Without pictures, repeat exactly the lines from the one containing "Task: Toggle the 退室実績時刻 checkbox" through the end of the entries.

→ Records shown:

########

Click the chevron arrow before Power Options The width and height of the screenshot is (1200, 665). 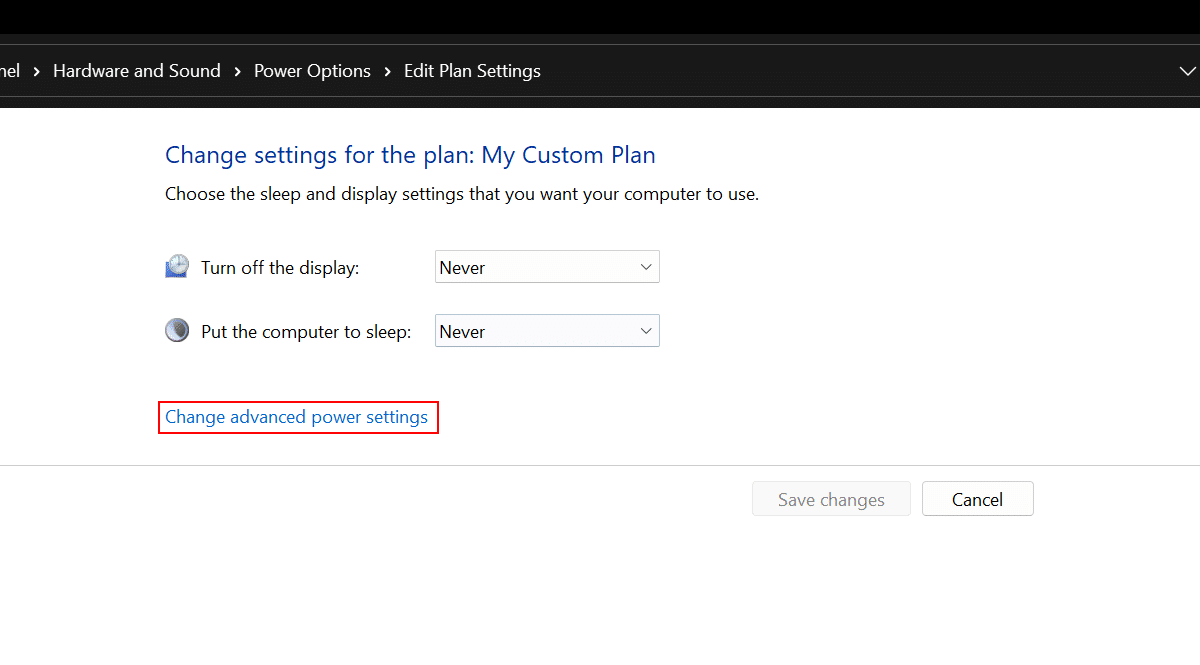(x=238, y=71)
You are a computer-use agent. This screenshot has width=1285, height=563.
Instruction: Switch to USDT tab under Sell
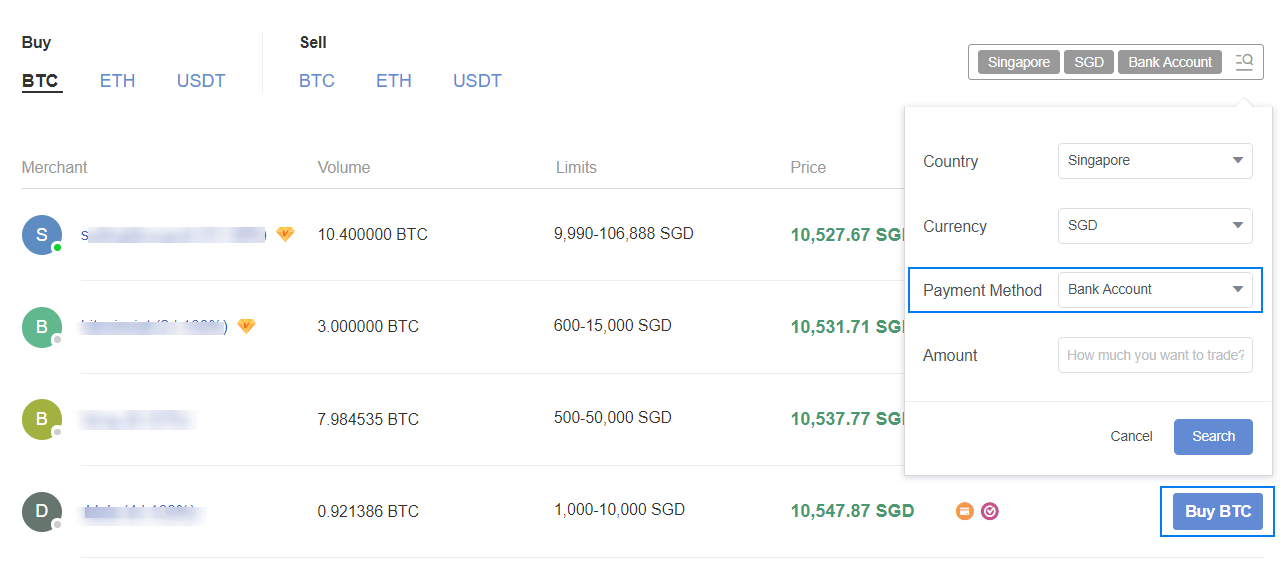(477, 81)
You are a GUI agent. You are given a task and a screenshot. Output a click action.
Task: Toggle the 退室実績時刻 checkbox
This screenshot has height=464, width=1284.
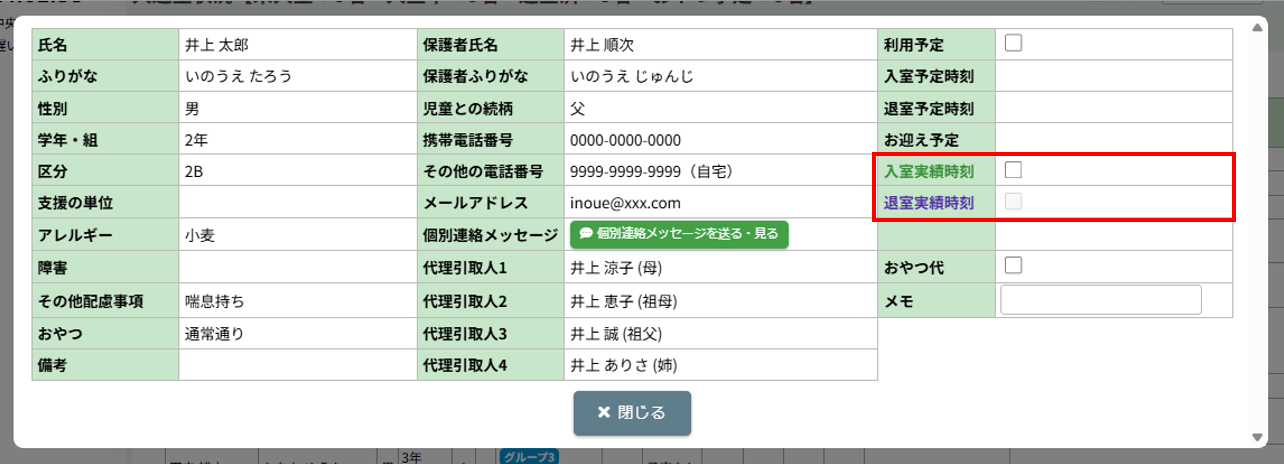click(1013, 202)
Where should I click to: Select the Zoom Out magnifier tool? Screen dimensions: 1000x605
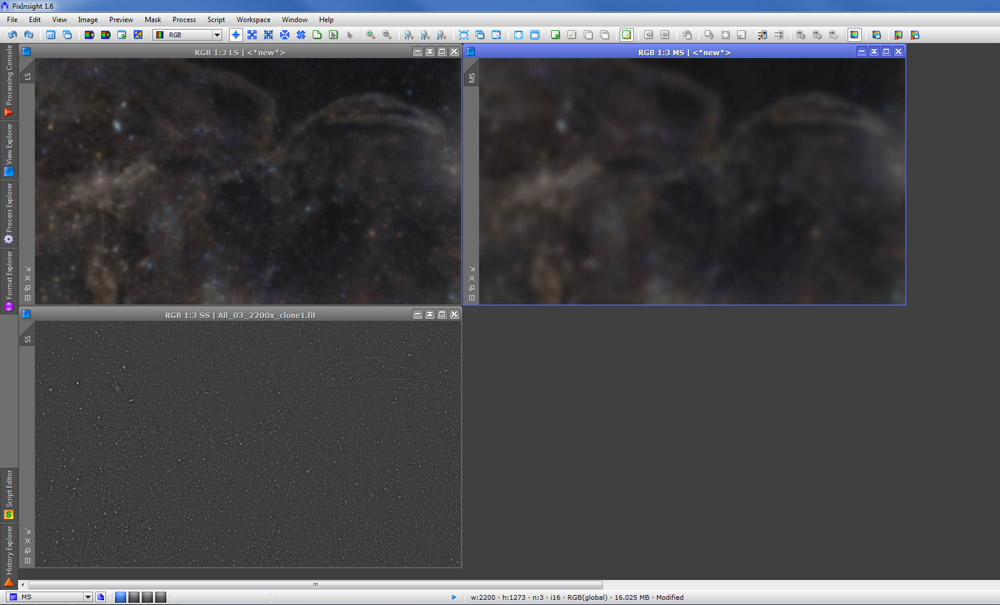click(387, 35)
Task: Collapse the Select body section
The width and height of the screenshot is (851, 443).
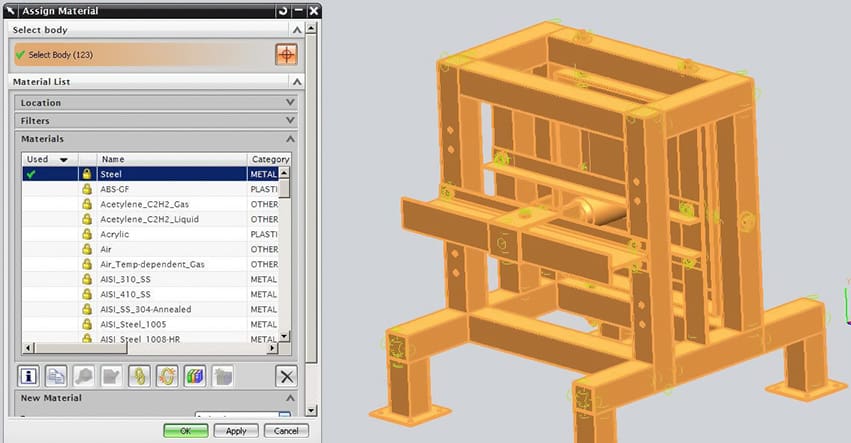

########

→ Output:
Task: Toggle the 退室実績時刻 checkbox
This screenshot has height=464, width=1284.
click(1013, 202)
Where should I click to: Select the Zoom Out magnifier tool? Screen dimensions: 1000x605
click(387, 35)
Task: Collapse the Select body section
The width and height of the screenshot is (851, 443).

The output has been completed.